Exercise directions:
Transcribe the following lines exactly as they appear, without changing anything.
[start]
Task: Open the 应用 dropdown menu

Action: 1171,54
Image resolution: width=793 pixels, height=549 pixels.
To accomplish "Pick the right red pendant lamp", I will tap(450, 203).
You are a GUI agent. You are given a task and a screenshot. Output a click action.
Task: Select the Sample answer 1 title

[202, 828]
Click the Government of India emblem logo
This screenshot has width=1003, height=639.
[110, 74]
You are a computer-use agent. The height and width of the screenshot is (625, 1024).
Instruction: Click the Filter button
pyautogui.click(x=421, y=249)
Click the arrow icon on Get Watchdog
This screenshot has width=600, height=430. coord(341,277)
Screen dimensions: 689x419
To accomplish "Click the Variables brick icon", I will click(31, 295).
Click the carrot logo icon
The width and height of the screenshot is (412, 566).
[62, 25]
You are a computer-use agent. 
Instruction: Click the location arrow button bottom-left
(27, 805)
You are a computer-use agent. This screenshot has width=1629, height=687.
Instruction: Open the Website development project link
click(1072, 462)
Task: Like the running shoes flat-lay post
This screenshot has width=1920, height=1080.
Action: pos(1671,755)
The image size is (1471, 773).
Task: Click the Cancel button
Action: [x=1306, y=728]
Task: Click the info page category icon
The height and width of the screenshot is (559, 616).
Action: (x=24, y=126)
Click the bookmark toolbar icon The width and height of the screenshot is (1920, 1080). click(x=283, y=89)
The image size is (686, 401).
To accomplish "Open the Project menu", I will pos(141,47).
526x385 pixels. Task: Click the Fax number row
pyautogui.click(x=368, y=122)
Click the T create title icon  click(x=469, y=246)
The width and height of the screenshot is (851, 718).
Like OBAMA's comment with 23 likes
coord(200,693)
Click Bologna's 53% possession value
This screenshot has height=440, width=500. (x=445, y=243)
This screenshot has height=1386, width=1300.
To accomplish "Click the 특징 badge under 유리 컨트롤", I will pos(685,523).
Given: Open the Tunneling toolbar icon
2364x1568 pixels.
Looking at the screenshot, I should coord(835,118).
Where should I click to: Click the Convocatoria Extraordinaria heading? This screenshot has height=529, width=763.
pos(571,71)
[end]
Completed exercise:
Task: Open the 应用 dropdown menu

Action: 1171,54
Image resolution: width=793 pixels, height=549 pixels.
To accomplish "Pick the right red pendant lamp", I will tap(450, 203).
You are a GUI agent. You are given a task and a screenshot. Output a click action.
Task: Select the Sample answer 1 title

[202, 828]
Click the Government of India emblem logo
This screenshot has width=1003, height=639.
[110, 74]
You are a computer-use agent. The height and width of the screenshot is (625, 1024).
Instruction: Click the Filter button
pyautogui.click(x=421, y=249)
Click the arrow icon on Get Watchdog
This screenshot has width=600, height=430. coord(341,277)
Screen dimensions: 689x419
To accomplish "Click the Variables brick icon", I will click(31, 295).
Click the carrot logo icon
The width and height of the screenshot is (412, 566).
[62, 25]
You are a computer-use agent. 
Instruction: Click the location arrow button bottom-left
(27, 805)
You are a computer-use agent. This screenshot has width=1629, height=687.
Instruction: Open the Website development project link
click(1072, 462)
Task: Like the running shoes flat-lay post
This screenshot has width=1920, height=1080.
Action: pos(1671,755)
The image size is (1471, 773).
Task: Click the Cancel button
Action: [x=1306, y=728]
Task: Click the info page category icon
The height and width of the screenshot is (559, 616).
Action: (x=24, y=126)
Click the bookmark toolbar icon The width and height of the screenshot is (1920, 1080). click(x=283, y=89)
The image size is (686, 401).
To accomplish "Open the Project menu", I will pos(141,47).
526x385 pixels. Task: Click the Fax number row
pyautogui.click(x=368, y=122)
Click the T create title icon  click(x=469, y=246)
The width and height of the screenshot is (851, 718).
Like OBAMA's comment with 23 likes
coord(200,693)
Click Bologna's 53% possession value
This screenshot has height=440, width=500. (x=445, y=243)
This screenshot has height=1386, width=1300.
To accomplish "Click the 특징 badge under 유리 컨트롤", I will pos(685,523).
Given: Open the Tunneling toolbar icon
2364x1568 pixels.
Looking at the screenshot, I should coord(835,118).
Where should I click to: Click the Convocatoria Extraordinaria heading? This screenshot has height=529, width=763.
pos(571,71)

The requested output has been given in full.